Het plan is gesmeden en wij gaan op pad, eerst worden onze kamelen en paarden ingeruild voor dromedarissen. Daarna moeten wij nog bijna een halve dag wachten omdat een of andere Bruel genaamd Jean-Claude (Bertil) geen afscheid kan nemen van zijn volgens hemzelf o zo bijzondere schild… Uiteindelijk geef ik hem dan maar de mijne…
Al rijdend door de woestijn besluiten wij om eerst naar een oase toe te gaan en daar uit te rusten. Aangekomen bij de oase zien wij een helder open water met een paar palmbomen en zelfs een waterbak voor de rijdieren. Iedereen trekt een deken over zich heen waarop ik besluit om maar de eerste wacht te houden. Na een goede 16 uur wakker geweest te zijn vind ik het mooi geweest en schop ik Jean-Claude (Bertil) wakker zodat hij mij af kan wisselen. Hierna besluit ik om zelf wat slaap te gaan pakken. Na enige tijd word ik ruw wakker door het geluid van vliegende zwaarden en geschreeuw. Ik zie de rest in het wilde weg hakken zoals het lijkt. Na te horen te hebben gekregen wat er aan de hand is help ik mijn neef en zijn gevolg. Wel bijzonder is dat ik ridder Ludwig (Bjorn) ongewapend de andere kant op zie rennen… Desalniettemin weet ik twee keer te raken, tenminste dat is wat ik denk doordat mijn rapier midden in de lucht vast blijft zitten. Het onbekende “creatuur” is neer en dus kan ik mijn nachtrust vervolgen.
…“Bestelen zullen wij deze glorie, voor ons geen verdoemenis”…

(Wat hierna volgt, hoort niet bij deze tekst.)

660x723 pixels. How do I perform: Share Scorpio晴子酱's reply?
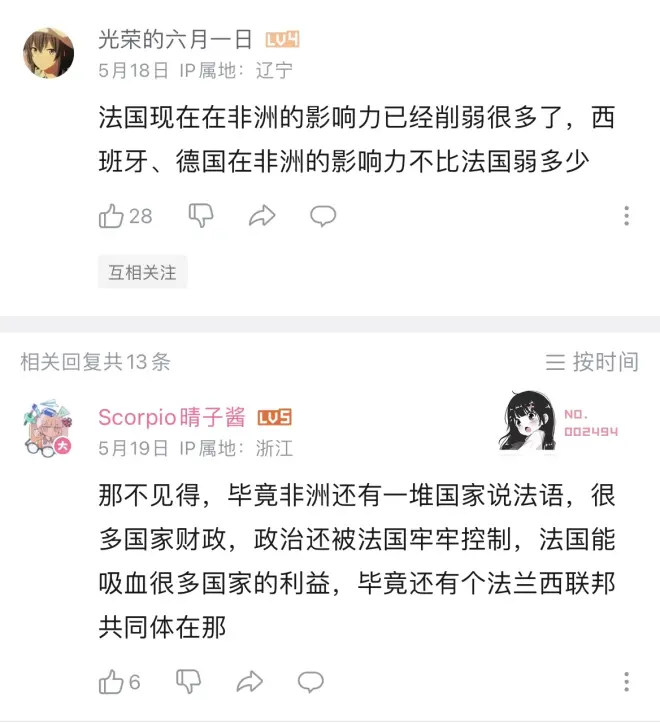250,682
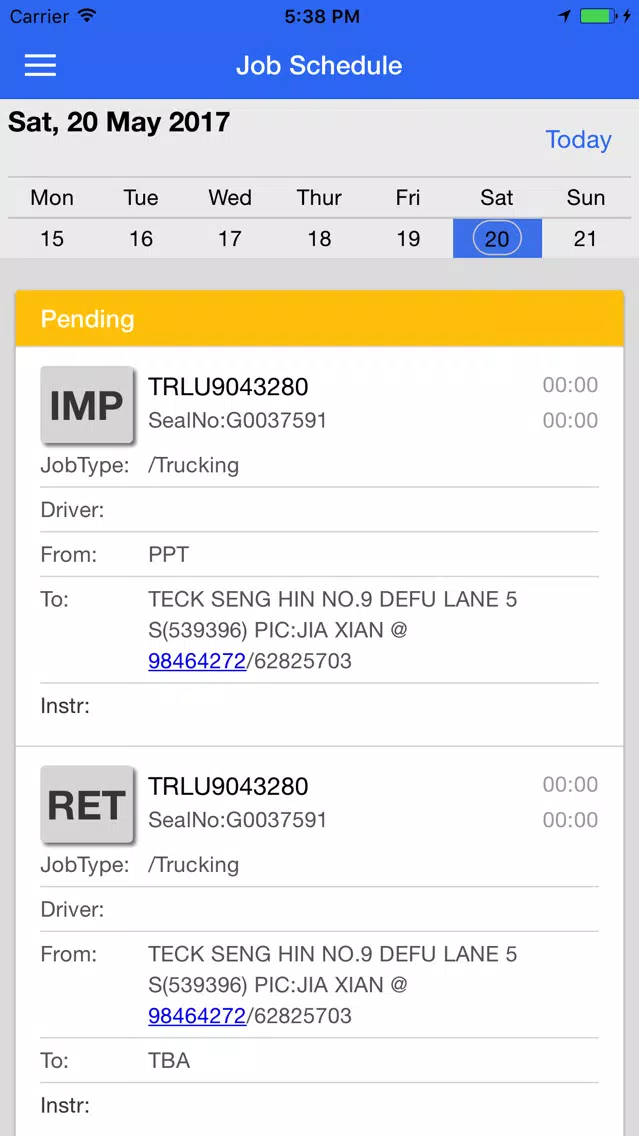Call 98464272 from the RET job
The height and width of the screenshot is (1136, 639).
(x=197, y=1016)
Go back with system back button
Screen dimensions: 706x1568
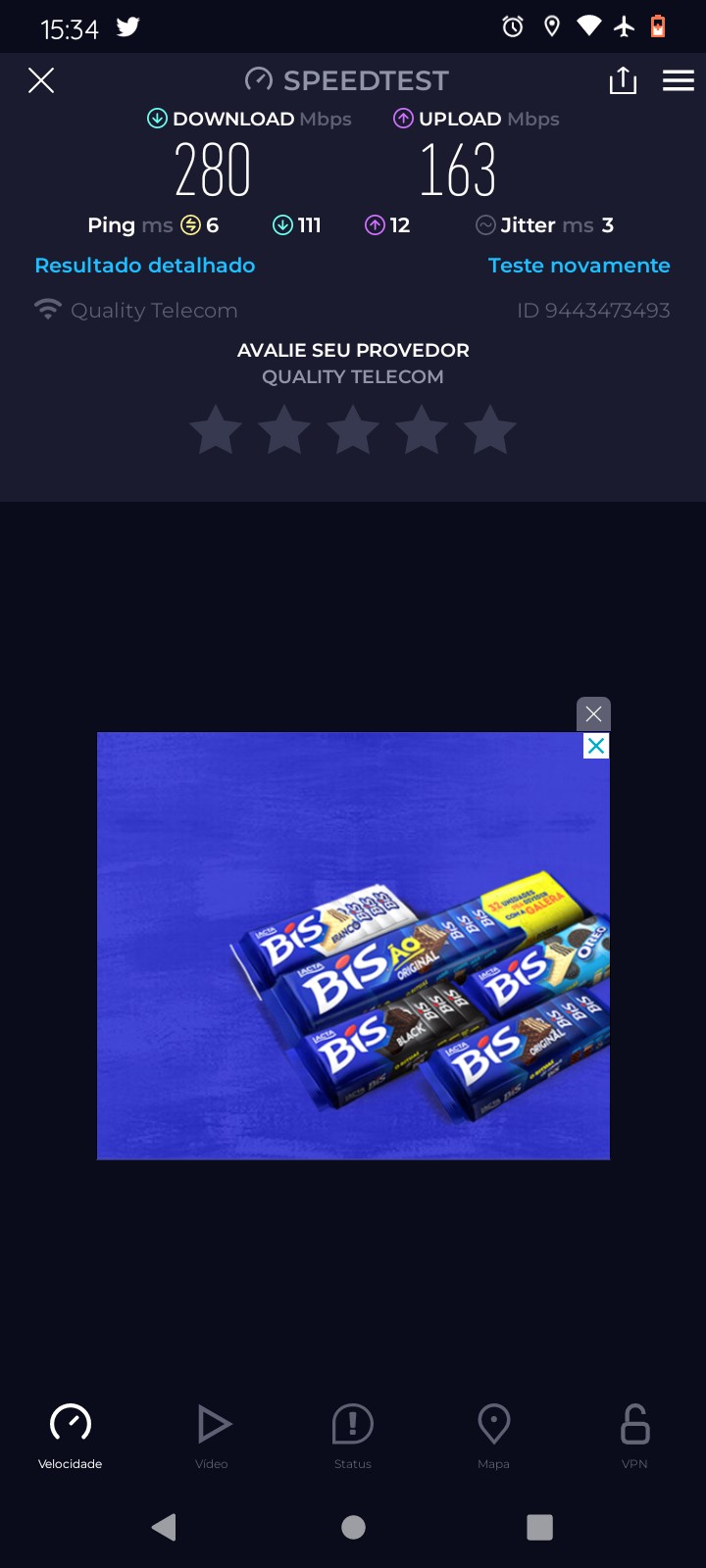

Na dat het kind beter is verklaard is het voor ons tijd om te vertrekken en deze orde te bevrijden van deze helse belegering. De fraters trekken met ons ten strijde. Maar niet voordat wij een prachtige bewapening krijgen.
Er wordt mij een paard gegeven volledig uitgerust met studeer leather. Vervolgens krijg ik van de nobele pas geslagen ridder Rafael du Rochefort (Chiquita) een prachtige boog tot mijn beschikking. Ik wordt ingedeeld in het compagnie van mijn neef Ibrahim El Amrani (Bart) aan wiens zijde ik zal strijden.
Na het uitrijden zien we al snel de eerste deserteurs op ons af stormen. Ik span mijn boog en vuur, door mijn natuurlijk zeer bekwame skills zorg ik ervoor dat een van de rijders stof ligt te happen. Echter was één van zijn mederijders het hier blijkbaar niet mee eens. Te merken aan het feit dat er plots een pijl in mijn buik steekt. Nadat wij als compagnie een aantal deserteurs te gronde hebben gehaald hoor ik van mijn neef, commander van de compagnie. “RECHT ZO DIE GAAT”. Ik vertrouw mijn neef dat hij het juiste weet en volg zijn command. Onderwijl zie ik hem halt houden en achter de eenheid langs gaan. Ik twijfel geen moment en ga met het compagnie recht zo die gaat. Na meerdere deserteurs te gronde hebben gericht zie ik dat zij plots allen halt houden en vluchten.
Verbaasd kijk ik om mij heen als ik in de verte de edele ridder Ludwig von Hovd (Bjorn) met het hoofd van de oneerbiedige generaal El Amrani zie. Het is helder de deserteurs zijn verslagen, aan ons is de overwinning!